The LA Times has an article about CDHPs which is called more choice, at a cost. This article baffles me. A pregnant couple is wondering what services (such as pre-natal ultrasounds) to buy and what not to buy. They need to get a clue. Within say six to nine months (and my sources tell me that it’s unlikely to take much longer!) they are going to bust out of their deductible (and probably also their out-of-pocket) payments for the year, so it doesn’t matter whether they save money on an unnecessary ultrasound or not–their total bill for care will be the same.
CDHPs only puts the onus on saving money on those people who aren’t going to spend beyond their deductible, or in other words those who don’t need much care. Of course in health care overall 80% of the money is spent on people (like the couple in the story) for whom it’s the dollars over $10,000 a year that matter, from which their catastrophic insurance completely inoculates them.
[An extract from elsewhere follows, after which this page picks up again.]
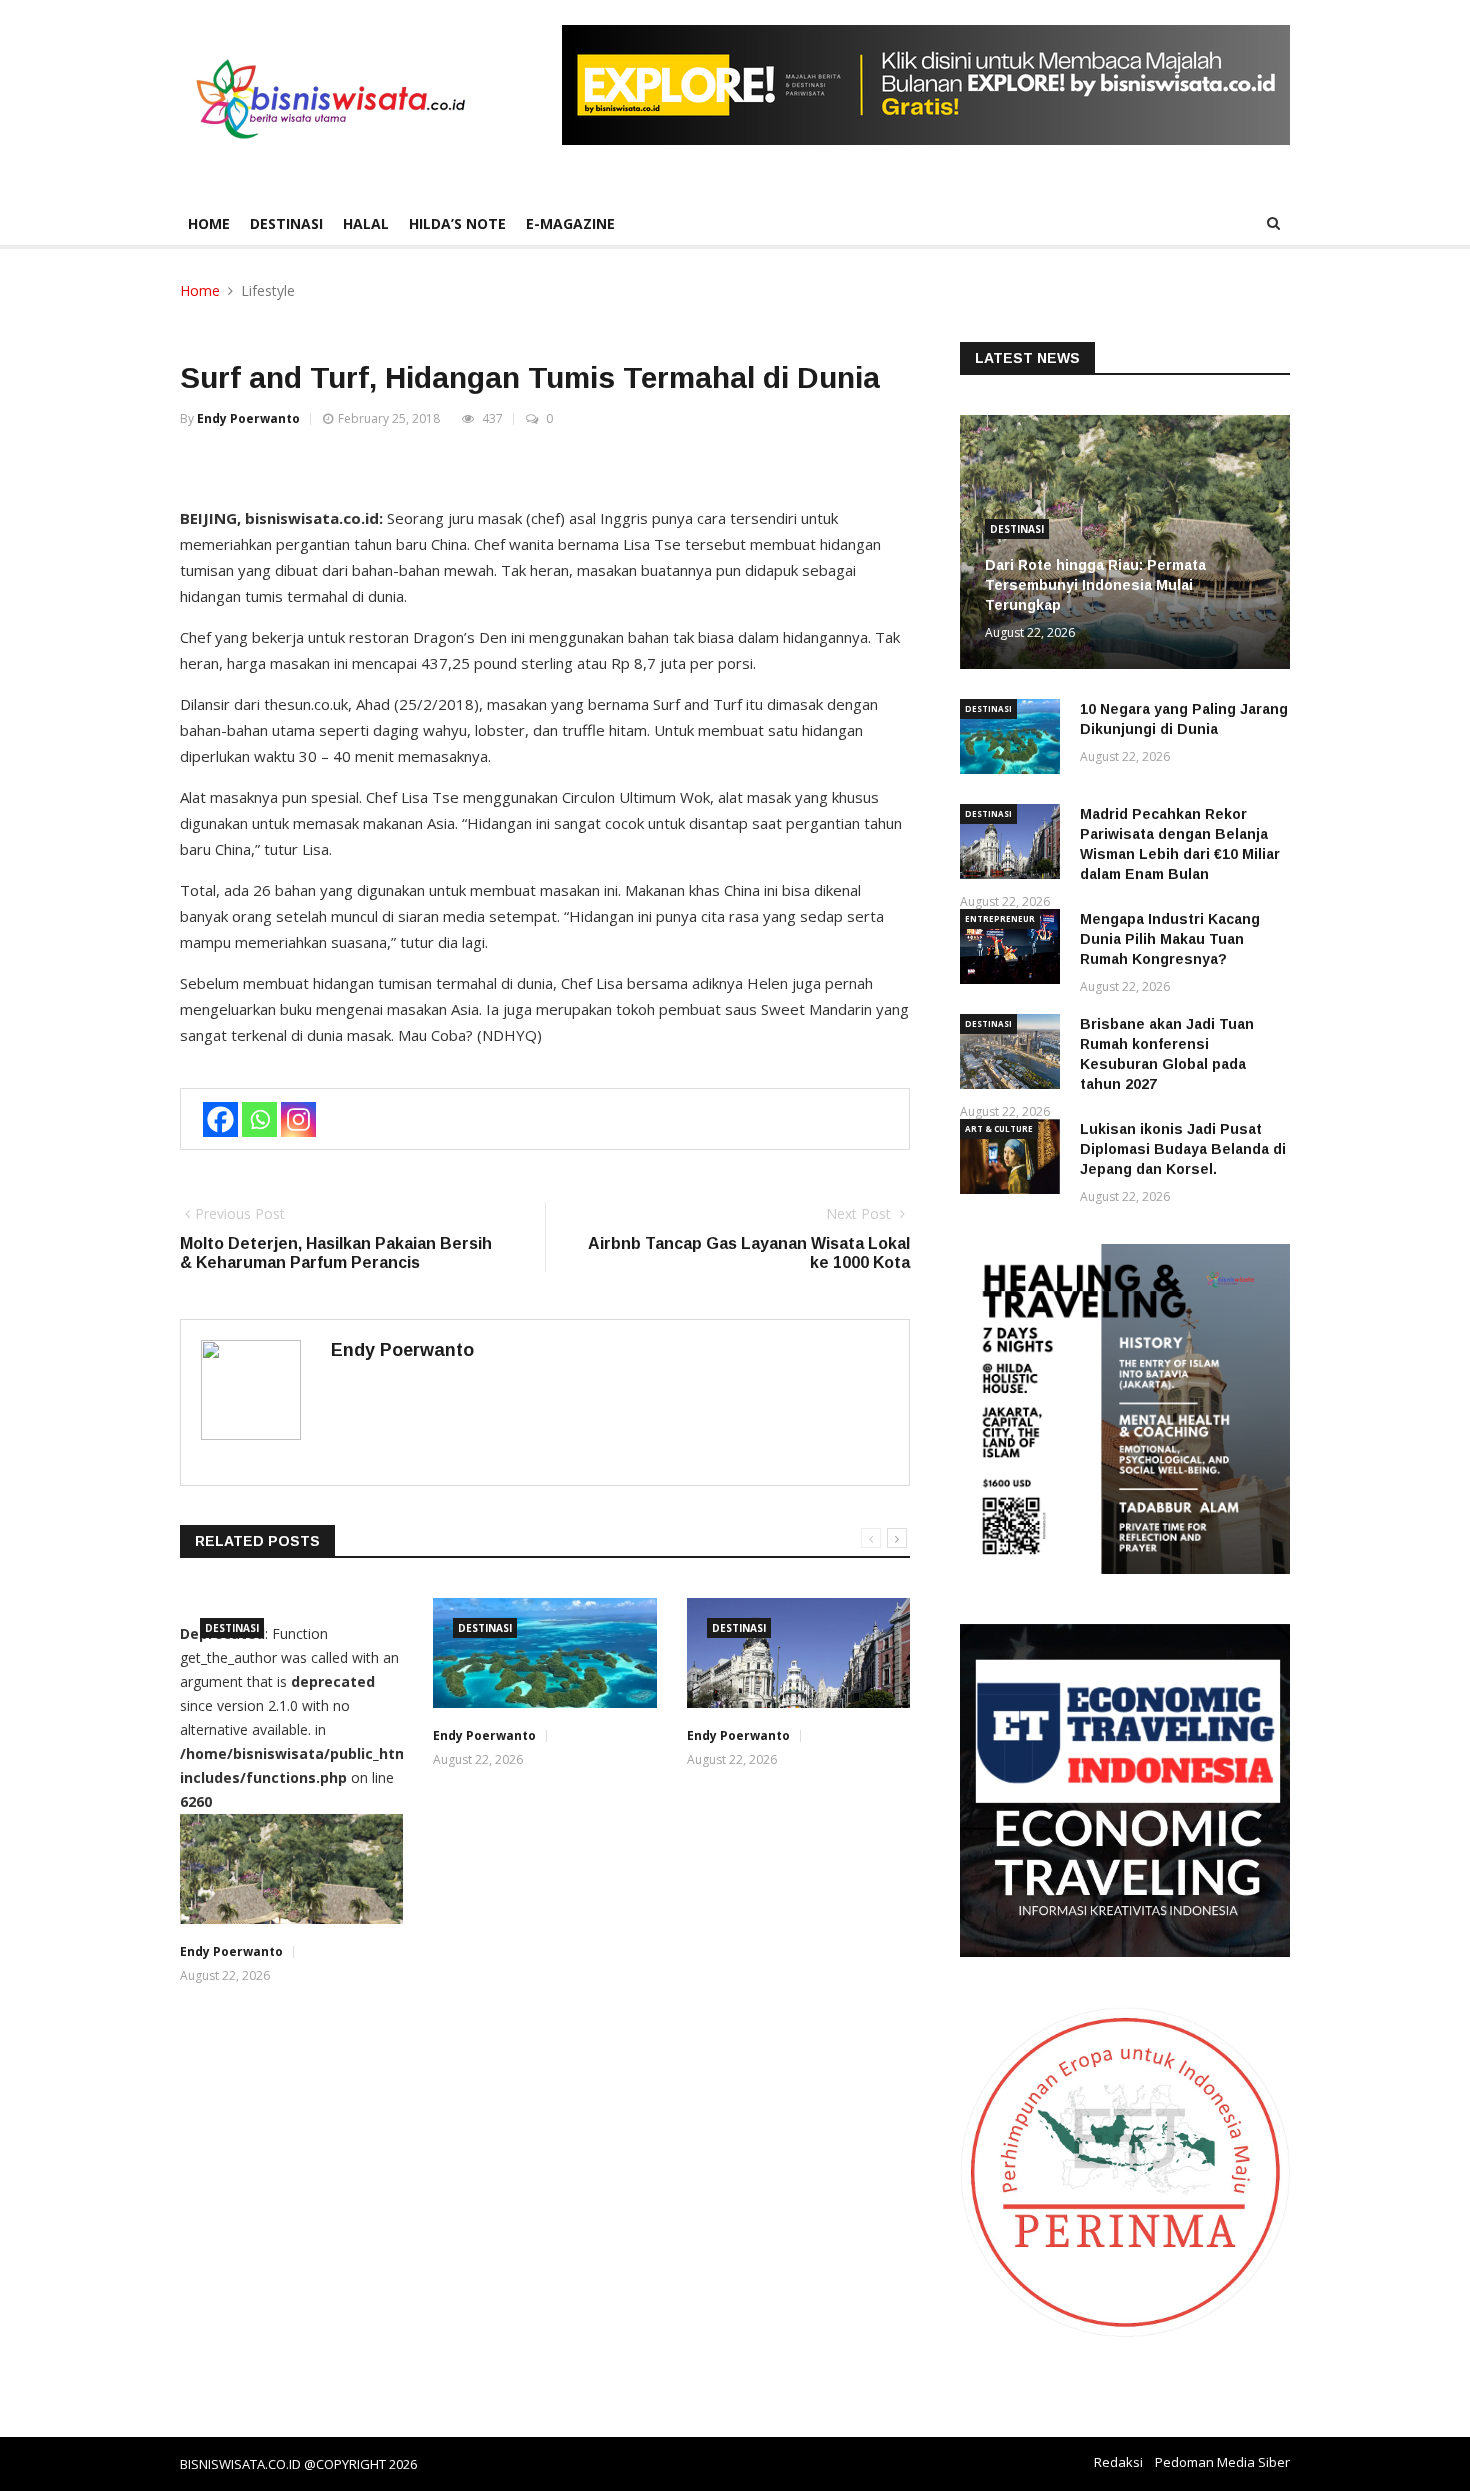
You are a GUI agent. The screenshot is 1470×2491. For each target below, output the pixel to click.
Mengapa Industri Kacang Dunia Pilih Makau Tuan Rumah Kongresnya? (1170, 939)
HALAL (366, 223)
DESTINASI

But I can say that until I’m blue in the face and no one pays any attention. It is a little different when someone else from the right side of the political spectrum notices and new-ish contributor Atlas does. He understands that there are some people who are going to cost much more than others, and he has a suggested solution–turbo charging the largely dormant state based risk-pools. It’s not my preferred solution but at least it acknowleges what’s been completely ignored in the CDHP and individual insurance market debates–some people are going to need expensive care and how we organize that care is going to impact how much it costs. Here’s Atlas:
Seekers of the truth have always been challenged by the healthcare field, as healthcare is used as a lever to power by public and private sector players alike. But it seems to me that the employer based model has some flaws that need to be addressed. In today’s world, loss of job often means loss of health insurance, which even to the libertarians among us may be too high a price to pay. In an attempt to aid a few friends in such straits, I have found that there are somewhat affordable policies available for those who don’t qualify for public assistance. But individual underwriting is a challenging barrier to access. Some sort of public pool seems to be the solution to that problem. I believe it exists in several states but a well publicized federal solution has merit.
Which leads to the next thought–the hypocrisy of public officials who write checks which they can’t cash for programs like Medicaid are the cruelest sort of joke on people who understandably don’t have a sense of humor. Those in the throes of poverty exacerbated by illness are least equipped to cope with misinformation, disinformation, and Kafkaesque demand deflators. If we’re going to have programs for the poor, they should be adequately funded and pro-actively promoted.
The overarching problem, though, is cost. My understanding of the economic rationale of consumer directed health plans is to force those happy, company insured campers to feel the pain of rising costs so as to exert market forces upon them as close as possible to the real world consumer pressure that has given us $25 bicycles at Wal-Mart. The high deductibles prevent the excesses of pure market dynamics–e.g., you can’t run up so much healthcare debt you declare bankruptcy because you have catastrophic coverage. Yet you get socked hard enough with the high deductible that you start to complain, which triggers the providers to respond by easing the sting.
If this contributes to overall cost reduction, I think it is positive for most if not all parties involved, even the uninsured. Lower premiums resulting from lower overall costs may make insurance more accessible to those in the uninsured zone–above the threshold for Medicaid coverage and yet not wealthy or wise enough to buy coverage.
The “if” which starts the last paragraph is of course the $1.7 trillion dollar question. Whether CDHPs will have anything to do with saving overall costs I find to be most doubtful. But at least Atlas has some concept that throwing people onto the individual market with no way of ensuring access to insurance for those less-than-desirable risks is not good public policy.